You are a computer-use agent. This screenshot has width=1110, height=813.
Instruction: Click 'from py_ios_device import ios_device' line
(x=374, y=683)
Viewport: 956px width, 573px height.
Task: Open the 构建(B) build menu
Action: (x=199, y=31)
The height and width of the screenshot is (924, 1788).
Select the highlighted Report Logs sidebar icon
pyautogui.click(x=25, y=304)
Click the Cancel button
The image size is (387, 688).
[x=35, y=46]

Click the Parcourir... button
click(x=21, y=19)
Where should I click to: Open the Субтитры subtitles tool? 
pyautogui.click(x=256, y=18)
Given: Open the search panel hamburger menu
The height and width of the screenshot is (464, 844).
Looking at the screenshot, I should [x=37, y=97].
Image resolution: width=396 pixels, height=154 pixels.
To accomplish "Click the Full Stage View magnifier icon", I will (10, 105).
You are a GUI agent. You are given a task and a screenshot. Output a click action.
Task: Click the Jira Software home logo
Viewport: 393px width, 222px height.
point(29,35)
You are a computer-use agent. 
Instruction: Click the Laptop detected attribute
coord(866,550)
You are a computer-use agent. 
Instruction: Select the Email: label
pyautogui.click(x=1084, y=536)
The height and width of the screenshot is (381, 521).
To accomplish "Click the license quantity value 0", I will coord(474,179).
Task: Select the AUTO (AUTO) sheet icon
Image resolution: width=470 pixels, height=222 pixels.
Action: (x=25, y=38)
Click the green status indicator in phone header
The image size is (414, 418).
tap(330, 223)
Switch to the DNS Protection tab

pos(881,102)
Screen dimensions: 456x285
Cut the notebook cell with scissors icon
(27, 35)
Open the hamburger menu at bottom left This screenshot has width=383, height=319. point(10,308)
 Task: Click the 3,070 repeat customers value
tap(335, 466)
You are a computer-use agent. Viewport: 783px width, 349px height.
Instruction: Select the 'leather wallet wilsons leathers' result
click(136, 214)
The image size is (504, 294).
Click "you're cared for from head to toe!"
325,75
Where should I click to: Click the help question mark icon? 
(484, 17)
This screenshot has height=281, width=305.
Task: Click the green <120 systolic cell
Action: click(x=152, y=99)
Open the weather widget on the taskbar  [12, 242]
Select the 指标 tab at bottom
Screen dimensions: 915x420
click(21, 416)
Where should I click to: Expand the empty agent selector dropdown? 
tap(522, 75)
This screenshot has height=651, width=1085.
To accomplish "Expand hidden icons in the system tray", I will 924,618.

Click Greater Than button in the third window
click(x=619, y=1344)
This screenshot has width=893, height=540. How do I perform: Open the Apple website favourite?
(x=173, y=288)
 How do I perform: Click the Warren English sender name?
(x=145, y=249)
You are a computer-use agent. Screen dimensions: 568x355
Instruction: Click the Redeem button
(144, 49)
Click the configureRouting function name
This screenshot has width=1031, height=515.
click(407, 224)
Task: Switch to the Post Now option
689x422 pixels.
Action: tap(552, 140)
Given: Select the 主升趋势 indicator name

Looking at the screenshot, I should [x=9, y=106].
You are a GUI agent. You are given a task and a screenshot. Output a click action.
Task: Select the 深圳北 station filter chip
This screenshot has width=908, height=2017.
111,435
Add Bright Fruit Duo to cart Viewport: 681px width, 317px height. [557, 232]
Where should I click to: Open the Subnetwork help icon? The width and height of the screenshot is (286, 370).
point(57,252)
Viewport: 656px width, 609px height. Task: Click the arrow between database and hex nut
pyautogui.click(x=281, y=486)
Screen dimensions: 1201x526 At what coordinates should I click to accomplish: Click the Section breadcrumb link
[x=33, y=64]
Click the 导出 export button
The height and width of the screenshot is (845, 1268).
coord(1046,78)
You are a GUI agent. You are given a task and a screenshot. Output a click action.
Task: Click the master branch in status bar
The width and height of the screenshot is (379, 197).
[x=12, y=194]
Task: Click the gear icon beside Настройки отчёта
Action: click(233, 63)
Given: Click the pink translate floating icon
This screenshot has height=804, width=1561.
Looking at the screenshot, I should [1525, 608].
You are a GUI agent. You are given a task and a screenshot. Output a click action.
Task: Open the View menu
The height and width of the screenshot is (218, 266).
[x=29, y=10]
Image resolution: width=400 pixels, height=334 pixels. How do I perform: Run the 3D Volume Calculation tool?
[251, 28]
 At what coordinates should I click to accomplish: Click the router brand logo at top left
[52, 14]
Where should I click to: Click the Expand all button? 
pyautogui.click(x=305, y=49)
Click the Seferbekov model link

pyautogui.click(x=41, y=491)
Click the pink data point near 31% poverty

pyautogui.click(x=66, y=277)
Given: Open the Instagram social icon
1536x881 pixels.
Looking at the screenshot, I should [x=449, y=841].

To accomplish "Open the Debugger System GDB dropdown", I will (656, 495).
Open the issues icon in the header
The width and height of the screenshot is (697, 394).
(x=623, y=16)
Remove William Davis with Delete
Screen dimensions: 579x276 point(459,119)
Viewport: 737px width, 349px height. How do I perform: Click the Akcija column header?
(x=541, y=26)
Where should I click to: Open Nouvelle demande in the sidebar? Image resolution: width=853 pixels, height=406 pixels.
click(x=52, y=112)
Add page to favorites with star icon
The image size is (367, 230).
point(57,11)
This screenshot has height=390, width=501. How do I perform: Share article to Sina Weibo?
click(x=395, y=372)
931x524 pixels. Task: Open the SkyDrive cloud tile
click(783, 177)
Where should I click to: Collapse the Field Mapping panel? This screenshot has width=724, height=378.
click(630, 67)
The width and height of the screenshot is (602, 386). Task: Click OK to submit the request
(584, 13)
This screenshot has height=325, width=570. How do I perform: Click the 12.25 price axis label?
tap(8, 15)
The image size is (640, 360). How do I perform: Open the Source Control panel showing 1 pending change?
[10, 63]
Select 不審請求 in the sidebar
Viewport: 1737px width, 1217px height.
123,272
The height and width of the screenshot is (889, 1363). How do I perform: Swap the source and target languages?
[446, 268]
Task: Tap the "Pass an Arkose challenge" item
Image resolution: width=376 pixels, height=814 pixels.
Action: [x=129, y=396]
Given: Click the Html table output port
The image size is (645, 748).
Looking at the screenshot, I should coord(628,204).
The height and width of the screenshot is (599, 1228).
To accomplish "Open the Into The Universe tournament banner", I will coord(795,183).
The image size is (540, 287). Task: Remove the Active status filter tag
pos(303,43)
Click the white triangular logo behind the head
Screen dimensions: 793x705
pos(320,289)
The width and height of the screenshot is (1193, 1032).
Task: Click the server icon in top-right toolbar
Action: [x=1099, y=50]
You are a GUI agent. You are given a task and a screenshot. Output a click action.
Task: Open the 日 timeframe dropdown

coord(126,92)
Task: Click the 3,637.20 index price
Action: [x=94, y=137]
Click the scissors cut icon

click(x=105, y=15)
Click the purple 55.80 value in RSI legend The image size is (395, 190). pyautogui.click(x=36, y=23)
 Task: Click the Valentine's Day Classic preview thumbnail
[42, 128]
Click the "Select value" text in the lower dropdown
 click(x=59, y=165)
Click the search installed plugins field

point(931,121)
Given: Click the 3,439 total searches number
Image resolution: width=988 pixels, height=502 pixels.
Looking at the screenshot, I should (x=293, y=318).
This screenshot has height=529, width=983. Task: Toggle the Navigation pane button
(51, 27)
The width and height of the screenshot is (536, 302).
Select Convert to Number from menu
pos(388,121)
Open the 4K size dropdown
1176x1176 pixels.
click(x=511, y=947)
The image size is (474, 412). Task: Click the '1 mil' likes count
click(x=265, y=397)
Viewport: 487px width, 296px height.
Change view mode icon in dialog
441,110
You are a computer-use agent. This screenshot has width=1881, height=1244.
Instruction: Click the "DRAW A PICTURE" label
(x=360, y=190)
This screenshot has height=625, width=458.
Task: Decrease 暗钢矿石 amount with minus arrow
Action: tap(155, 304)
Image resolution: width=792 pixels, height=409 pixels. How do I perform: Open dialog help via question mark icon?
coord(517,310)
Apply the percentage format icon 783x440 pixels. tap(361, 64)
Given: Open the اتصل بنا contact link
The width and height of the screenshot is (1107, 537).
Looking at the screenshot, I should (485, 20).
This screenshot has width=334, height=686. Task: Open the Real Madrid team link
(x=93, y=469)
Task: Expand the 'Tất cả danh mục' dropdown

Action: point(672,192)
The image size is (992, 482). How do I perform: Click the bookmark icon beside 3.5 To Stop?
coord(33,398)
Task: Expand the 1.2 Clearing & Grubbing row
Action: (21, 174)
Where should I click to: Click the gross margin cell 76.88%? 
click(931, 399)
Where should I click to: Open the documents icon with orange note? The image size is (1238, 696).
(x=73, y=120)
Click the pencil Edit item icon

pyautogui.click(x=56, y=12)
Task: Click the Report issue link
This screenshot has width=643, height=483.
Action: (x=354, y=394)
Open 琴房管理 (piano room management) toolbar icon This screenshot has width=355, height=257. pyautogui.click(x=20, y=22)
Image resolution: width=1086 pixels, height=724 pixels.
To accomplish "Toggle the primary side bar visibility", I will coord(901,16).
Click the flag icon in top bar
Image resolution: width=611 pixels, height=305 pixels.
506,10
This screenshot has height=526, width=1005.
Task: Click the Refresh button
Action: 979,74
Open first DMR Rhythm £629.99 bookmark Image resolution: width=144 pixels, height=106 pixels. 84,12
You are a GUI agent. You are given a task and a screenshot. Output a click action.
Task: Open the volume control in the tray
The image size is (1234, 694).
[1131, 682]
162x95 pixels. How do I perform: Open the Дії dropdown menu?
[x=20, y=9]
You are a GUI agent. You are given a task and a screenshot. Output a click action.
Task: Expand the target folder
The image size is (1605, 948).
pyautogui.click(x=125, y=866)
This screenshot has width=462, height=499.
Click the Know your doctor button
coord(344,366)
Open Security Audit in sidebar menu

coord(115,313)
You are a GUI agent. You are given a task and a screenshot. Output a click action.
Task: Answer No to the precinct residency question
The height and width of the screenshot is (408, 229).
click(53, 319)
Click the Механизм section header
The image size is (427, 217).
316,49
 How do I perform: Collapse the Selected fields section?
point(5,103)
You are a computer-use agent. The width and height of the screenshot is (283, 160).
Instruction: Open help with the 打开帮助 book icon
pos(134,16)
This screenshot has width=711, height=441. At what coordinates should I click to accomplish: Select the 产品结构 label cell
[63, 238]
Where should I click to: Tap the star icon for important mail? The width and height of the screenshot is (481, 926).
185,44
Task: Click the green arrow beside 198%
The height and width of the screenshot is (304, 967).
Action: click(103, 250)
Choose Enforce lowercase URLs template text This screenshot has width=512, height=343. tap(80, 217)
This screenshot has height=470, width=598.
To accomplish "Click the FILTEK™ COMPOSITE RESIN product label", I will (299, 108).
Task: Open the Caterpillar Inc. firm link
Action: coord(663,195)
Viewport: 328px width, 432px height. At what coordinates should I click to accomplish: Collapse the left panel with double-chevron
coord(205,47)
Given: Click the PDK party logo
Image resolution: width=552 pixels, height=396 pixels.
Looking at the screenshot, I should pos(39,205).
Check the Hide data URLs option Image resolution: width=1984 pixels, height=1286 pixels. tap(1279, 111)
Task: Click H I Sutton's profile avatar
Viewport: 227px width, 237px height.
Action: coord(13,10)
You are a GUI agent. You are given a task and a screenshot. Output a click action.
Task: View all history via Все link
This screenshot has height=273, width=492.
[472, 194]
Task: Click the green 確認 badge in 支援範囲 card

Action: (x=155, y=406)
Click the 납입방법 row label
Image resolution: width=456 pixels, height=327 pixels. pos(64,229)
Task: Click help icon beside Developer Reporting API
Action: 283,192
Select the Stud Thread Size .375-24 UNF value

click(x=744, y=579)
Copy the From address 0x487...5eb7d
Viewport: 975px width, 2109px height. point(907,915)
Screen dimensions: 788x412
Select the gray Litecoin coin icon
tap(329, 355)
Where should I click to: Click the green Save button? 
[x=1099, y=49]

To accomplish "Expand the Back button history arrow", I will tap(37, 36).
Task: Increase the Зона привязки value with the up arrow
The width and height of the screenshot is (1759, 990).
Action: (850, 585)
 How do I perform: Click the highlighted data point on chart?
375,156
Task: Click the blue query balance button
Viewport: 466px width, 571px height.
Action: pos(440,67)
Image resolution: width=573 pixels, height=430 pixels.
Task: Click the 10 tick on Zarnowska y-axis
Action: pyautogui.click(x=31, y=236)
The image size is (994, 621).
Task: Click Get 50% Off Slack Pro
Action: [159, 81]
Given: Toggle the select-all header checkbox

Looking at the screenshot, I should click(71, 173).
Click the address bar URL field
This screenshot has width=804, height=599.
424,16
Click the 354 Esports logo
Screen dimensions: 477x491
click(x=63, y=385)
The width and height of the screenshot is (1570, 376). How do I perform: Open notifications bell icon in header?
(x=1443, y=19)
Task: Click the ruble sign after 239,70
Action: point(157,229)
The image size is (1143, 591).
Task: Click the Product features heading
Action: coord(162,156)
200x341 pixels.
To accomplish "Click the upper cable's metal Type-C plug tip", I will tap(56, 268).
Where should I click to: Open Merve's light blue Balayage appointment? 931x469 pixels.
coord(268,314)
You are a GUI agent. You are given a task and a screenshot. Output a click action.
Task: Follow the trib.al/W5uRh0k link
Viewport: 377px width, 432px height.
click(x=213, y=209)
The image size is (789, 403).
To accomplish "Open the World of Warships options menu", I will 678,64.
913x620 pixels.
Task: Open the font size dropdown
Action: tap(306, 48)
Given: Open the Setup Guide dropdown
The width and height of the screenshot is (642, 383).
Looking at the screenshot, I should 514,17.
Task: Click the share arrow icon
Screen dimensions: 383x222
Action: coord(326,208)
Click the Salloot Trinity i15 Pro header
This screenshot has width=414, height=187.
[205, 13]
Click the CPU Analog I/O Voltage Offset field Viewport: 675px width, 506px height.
::::::::::
Reproduce the data lines between the line containing "The height and width of the screenshot is (889, 1363)." and the line containing "Action: [x=129, y=396]", inclusive, with no changes.

__TASK OUTPUT__.
The height and width of the screenshot is (889, 1363). How do I perform: Swap the source and target languages?
[446, 268]
Task: Tap the "Pass an Arkose challenge" item
Image resolution: width=376 pixels, height=814 pixels.
Action: [x=129, y=396]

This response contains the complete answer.